If not for the convincing argument from his father, who was a Marine, Heath Bell says there's a pretty good chance he would have ended up in the military himself. Instead, he's forged a 10-year All-Star career in baseball.
But that doesn't mean the two entities -- military and baseball -- don't coincide still in his life.
"My dad was a Marine and he talked me out of being a Marine in high school and in junior college," Bell said. "He told me to stick with baseball and try that. It's worked out a little bit."
Bell, along with fellow D-backs relievers Brad Ziegler and Josh Collmenter, met individually with Old Guard Soldier of the Year Spc. Michael Sands when the D-backs visited Nationals Park in Washington to play the Nationals in June. They each shared some stories of experiences in their respective fields, talked about their families and played catch before Sands took some batting practice prior to the game.
"I can relate," Sands said of the trio's life in the bullpen. "We can get called any day, 365 [days of the year]. We always have to be ready, there's no excuses. Gotta come out, perform and do your job."
While the responsibilities may differentiate immensely, the similarities between Sands and the D-backs relievers didn't end there.
Like Bell, Collmenter talked to Sands about his ties to the Marine Corps. Collmenter's youngest brother just recently finished four years of service in the Marines before re-enlisting for another four. Likewise, Sands shared that he also has younger siblings who serve in the Marines and the Army.

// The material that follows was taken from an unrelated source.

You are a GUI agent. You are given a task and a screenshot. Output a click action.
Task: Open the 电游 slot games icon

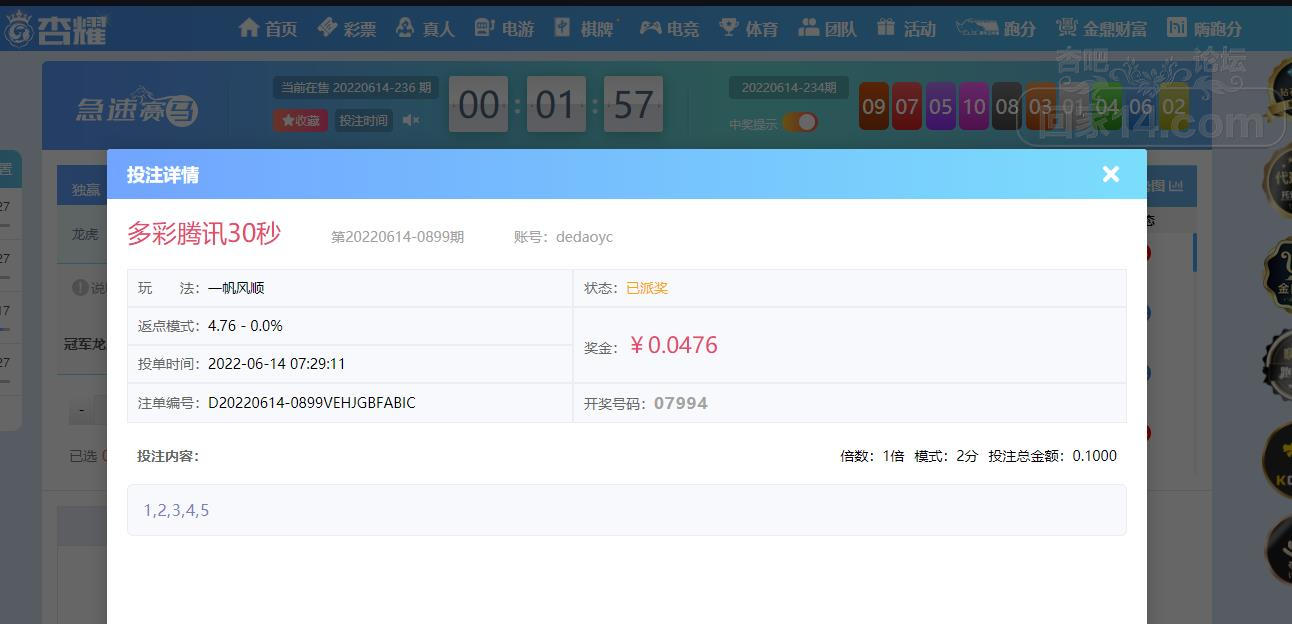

"I know what it's like to not see these people. For me it's been several months at a time," Sands said. "One of them I went a year and a half without seeing. I know how it goes. With family, that's really tough -- not seeing your wife, your fiancée, your kids."
Along with not seeing his brothers for extended periods of time, Sands has a fiancée whom he doesn't see for upward of three to four months at a time. While he is stationed in Fort Myer in Virginia, she is working toward completing her degree in Chicago.
Ziegler, who supports the military through his Pastime for Patriots foundation, assured Sands that the sacrifice of both he and his loved ones does not go unnoticed. The foundation, which was originally designed to give baseball tickets to families of soldiers who were overseas, has since developed into much more.
Now, it also helps put on events like baby showers for pregnant military wives whose husbands have been delayed. It also contributes to scholarship funds for students whose parents have been killed in service.
"We're all about supporting the troops and we'll get involved with care packages and stuff like that, but we also want to make sure the families at home are not forgotten as well," Ziegler said. "We understand they're making a huge sacrifice in dealing with their loved one, who's overseas risking their life every day for our freedom."
Sands is currently an infantryman, but plans to become a non-commissioned officer. He then hopes to be accepted into the Army Green to Gold Active Duty Program, a two-year program that provides eligible active-duty soldiers with the opportunity to complete their bachelor's degree or two-year master's degree and be commissioned as an Army officer upon completion.
If all goes well, Sands can realistically achieve those goals within the next three or four years. Similar to the life of a Major Leaguer, though, Sands has no way of knowing where he will end up or what he will be doing four years down the road.
"With the Old Guard and with the Army, you have to be flexible and ready for everything to change," Sands told Collmenter. "A phone call could come in, your orders can come down, 'You've got to miss this class here' or 'Your unit is deploying here.' Just do the best you can and -- just like baseball -- anything can happen, so you've always got to be ready."